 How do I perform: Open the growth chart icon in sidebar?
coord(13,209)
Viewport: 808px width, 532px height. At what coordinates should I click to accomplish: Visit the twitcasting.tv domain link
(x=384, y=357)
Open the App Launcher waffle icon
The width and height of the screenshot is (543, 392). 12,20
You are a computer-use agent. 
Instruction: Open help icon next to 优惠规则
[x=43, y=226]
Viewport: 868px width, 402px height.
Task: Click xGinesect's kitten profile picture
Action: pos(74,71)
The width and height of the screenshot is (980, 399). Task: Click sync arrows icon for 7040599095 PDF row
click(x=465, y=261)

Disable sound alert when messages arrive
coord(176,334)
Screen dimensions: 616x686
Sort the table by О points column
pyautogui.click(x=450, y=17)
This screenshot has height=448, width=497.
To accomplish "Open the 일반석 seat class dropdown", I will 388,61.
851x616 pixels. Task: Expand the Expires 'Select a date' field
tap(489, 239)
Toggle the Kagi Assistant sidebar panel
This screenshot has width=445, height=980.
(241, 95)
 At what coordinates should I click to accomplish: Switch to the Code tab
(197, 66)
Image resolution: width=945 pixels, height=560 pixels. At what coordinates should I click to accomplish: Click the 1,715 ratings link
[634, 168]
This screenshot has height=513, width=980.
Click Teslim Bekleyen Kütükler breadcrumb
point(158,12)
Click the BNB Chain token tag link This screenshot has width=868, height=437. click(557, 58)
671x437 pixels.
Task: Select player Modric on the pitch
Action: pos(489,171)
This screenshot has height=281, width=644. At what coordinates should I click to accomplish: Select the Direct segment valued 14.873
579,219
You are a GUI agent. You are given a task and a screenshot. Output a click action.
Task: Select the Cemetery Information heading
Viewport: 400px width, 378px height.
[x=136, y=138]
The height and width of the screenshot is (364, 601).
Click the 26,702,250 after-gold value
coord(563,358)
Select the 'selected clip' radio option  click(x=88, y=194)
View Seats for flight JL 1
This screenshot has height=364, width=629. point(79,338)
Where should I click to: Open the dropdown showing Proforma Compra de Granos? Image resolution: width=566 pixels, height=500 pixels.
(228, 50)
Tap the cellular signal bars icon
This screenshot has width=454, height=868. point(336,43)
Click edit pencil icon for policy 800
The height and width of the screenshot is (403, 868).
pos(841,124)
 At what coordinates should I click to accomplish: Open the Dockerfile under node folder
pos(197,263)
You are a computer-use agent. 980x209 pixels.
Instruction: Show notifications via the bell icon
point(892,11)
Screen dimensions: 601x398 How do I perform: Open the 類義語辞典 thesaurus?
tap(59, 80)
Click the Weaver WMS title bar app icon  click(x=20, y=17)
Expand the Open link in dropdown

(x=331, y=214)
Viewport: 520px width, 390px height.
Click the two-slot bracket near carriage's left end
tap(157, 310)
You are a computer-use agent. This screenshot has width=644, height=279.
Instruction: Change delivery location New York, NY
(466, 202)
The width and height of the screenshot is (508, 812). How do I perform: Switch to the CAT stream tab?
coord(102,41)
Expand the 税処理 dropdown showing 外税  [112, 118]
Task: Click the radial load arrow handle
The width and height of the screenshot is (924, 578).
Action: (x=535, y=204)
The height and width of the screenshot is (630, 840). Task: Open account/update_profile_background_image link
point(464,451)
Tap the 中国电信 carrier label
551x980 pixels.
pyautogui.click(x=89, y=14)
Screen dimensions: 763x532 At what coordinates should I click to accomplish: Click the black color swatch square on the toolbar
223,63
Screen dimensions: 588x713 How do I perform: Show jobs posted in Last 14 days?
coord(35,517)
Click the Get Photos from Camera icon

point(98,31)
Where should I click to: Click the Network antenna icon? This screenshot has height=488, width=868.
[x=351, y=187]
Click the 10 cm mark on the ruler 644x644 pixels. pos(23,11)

ASSIGNMENT
Report the lines above that contain "agent".

WRITTEN RESPONSE
You are a computer-use agent. 
You are a GUI agent. You are given a task and a screenshot. Output a click action.
You are a computer-use agent. 980x209 pixels.
You are a computer-use agent. This screenshot has width=644, height=279.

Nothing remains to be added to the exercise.